No. You're missing the point. The design of the thing is functional. The plan is not to shoot you. The plan is to get the girl. If there's no girl, then the plan, well, is like the room.

Early ,'Objects In Space'


Procedurals 1: Anything You Say Can and Will Be Used Against You.

This thread is for procedural TV, shows where the primary idea is to figure out the case. [NAFDA]


§ ita § - Aug 30, 2010 11:29:08 am PDT #5978 of 11838
Well not canonically, no, but this is transformative fiction.

Because he doesn't think outside the box!

He gets dinged with that in poker too, I think. Doesn't Emily beat him in S5?


quester - Aug 30, 2010 11:59:19 am PDT #5979 of 11838
Danger is my middle name, only I spell it R. u. t. h. - Tina Belcher.

He seems to have a few gaps in his skills. Like chop sticks.

Well, I have seen Uncanny Valley, and I will be back for more. Good Reid episode.


Vortex - Aug 30, 2010 12:06:35 pm PDT #5980 of 11838
"Cry havoc and let slip the boobs of war!" -- Miracleman

Sometimes the writers will have gaps in his skills/education for comic effect that don't make any sense, like in the episode with the "vampires" where Reid doesn't know what Twilight is. I think that it would have been funnier if he had read all of the books just because he's Reid, or maybe that he had some obscure knowledge about the book or the author, but no idea of the culture phenomenon.


-t - Aug 30, 2010 12:06:52 pm PDT #5981 of 11838
I am a woman of various inclinations and only some of the time are they to burn everything down in frustration

I think in an episode I watched last week, Reid won a poker game on the plane at the beginning of a scene. I can't remember if anyone commented on it or not, but I think it had the feel of him winning often. And I watched most of Season 1 more or less at once, so I can't recall now which ep it was.


brenda m - Aug 30, 2010 12:10:42 pm PDT #5982 of 11838
If you're going through hell/keep on going/don't slow down/keep your fear from showing/you might be gone/'fore the devil even knows you're there

He's definitely something of a card sharp, and they've attributed it to his Vegas upbringing.

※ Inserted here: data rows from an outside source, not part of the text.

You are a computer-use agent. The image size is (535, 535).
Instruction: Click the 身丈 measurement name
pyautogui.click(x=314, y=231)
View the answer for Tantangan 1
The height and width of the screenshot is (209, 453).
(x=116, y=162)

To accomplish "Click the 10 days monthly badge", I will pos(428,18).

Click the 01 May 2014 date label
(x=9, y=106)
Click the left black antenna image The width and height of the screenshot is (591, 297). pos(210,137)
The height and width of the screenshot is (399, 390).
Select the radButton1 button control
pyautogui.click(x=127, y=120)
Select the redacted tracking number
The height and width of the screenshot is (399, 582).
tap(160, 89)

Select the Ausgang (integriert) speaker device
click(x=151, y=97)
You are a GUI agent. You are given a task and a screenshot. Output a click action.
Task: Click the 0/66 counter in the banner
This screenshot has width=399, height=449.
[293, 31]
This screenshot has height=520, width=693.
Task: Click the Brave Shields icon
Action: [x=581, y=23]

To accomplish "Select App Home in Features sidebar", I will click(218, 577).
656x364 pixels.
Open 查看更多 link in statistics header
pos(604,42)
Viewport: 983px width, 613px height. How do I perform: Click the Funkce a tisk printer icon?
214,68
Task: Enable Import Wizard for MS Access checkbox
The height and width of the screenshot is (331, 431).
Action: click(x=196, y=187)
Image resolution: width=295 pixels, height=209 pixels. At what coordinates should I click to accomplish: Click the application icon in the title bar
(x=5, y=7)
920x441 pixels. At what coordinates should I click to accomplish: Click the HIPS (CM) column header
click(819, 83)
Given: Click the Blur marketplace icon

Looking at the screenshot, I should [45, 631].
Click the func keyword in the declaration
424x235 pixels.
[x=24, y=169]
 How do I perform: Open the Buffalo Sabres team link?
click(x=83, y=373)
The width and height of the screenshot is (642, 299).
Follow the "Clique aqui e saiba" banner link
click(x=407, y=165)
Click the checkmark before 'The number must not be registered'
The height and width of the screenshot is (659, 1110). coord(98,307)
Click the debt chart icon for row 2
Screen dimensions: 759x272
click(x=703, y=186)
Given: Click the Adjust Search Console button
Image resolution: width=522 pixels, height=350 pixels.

-t - Aug 30, 2010 12:22:23 pm PDT #5983 of 11838
I am a woman of various inclinations and only some of the time are they to burn everything down in frustration

Right, yes, that was the talk.


billytea - Aug 30, 2010 12:24:35 pm PDT #5984 of 11838
You were a wrong baby who grew up wrong. The wrong kind of wrong. It's better you hear it from a friend.

I read the chess thing as more a comment on Gideon. Reid, it seems, is supposed to be good at chess (it's not a gap in his abilities), but Gideon is just that much better.


§ ita § - Aug 30, 2010 12:27:54 pm PDT #5985 of 11838
Well not canonically, no, but this is transformative fiction.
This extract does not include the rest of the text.